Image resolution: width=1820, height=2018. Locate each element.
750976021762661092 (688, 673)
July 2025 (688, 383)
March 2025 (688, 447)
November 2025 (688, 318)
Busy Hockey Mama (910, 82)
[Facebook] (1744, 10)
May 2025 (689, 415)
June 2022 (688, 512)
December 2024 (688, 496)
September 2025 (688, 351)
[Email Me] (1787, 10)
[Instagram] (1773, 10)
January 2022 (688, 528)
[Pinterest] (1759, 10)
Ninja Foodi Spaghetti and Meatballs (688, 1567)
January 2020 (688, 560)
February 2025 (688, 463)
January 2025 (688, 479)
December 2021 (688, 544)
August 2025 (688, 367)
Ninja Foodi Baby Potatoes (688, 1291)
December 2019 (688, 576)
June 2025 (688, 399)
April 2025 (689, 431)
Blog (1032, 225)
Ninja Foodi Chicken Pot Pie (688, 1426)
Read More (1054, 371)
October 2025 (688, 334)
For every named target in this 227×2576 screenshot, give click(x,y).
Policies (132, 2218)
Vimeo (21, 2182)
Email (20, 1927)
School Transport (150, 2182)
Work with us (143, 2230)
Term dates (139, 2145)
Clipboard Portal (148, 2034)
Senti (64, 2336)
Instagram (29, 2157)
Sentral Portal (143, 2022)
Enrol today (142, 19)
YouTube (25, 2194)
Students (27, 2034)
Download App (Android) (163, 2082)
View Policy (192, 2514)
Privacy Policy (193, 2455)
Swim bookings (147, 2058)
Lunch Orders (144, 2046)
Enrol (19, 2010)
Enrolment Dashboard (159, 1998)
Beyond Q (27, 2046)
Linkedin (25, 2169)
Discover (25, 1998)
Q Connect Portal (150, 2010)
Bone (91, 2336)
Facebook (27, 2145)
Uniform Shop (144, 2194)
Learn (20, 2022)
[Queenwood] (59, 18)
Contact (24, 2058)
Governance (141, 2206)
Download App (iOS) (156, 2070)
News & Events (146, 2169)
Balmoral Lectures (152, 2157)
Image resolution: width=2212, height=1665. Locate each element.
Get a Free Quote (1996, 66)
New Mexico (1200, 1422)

===

## Task to carry out:
Each record above should be set down again in its exact wording.

## Output of the exercise:
Image resolution: width=1820, height=2018. Locate each element.
750976021762661092 (688, 673)
July 2025 (688, 383)
March 2025 (688, 447)
November 2025 (688, 318)
Busy Hockey Mama (910, 82)
[Facebook] (1744, 10)
May 2025 (689, 415)
June 2022 (688, 512)
December 2024 (688, 496)
September 2025 (688, 351)
[Email Me] (1787, 10)
[Instagram] (1773, 10)
January 2022 (688, 528)
[Pinterest] (1759, 10)
Ninja Foodi Spaghetti and Meatballs (688, 1567)
January 2020 (688, 560)
February 2025 (688, 463)
January 2025 (688, 479)
December 2021 (688, 544)
August 2025 (688, 367)
Ninja Foodi Baby Potatoes (688, 1291)
December 2019 (688, 576)
June 2025 (688, 399)
April 2025 (689, 431)
Blog (1032, 225)
Ninja Foodi Chicken Pot Pie (688, 1426)
Read More (1054, 371)
October 2025 (688, 334)
For every named target in this 227×2576 screenshot, give click(x,y).
Policies (132, 2218)
Vimeo (21, 2182)
Email (20, 1927)
School Transport (150, 2182)
Work with us (143, 2230)
Term dates (139, 2145)
Clipboard Portal (148, 2034)
Senti (64, 2336)
Instagram (29, 2157)
Sentral Portal (143, 2022)
Enrol today (142, 19)
YouTube (25, 2194)
Students (27, 2034)
Download App (Android) (163, 2082)
View Policy (192, 2514)
Privacy Policy (193, 2455)
Swim bookings (147, 2058)
Lunch Orders (144, 2046)
Enrol (19, 2010)
Enrolment Dashboard (159, 1998)
Beyond Q (27, 2046)
Linkedin (25, 2169)
Discover (25, 1998)
Q Connect Portal (150, 2010)
Bone (91, 2336)
Facebook (27, 2145)
Uniform Shop (144, 2194)
Learn (20, 2022)
[Queenwood] (59, 18)
Contact (24, 2058)
Governance (141, 2206)
Download App (iOS) (156, 2070)
News & Events (146, 2169)
Balmoral Lectures (152, 2157)
Image resolution: width=2212, height=1665. Locate each element.
Get a Free Quote (1996, 66)
New Mexico (1200, 1422)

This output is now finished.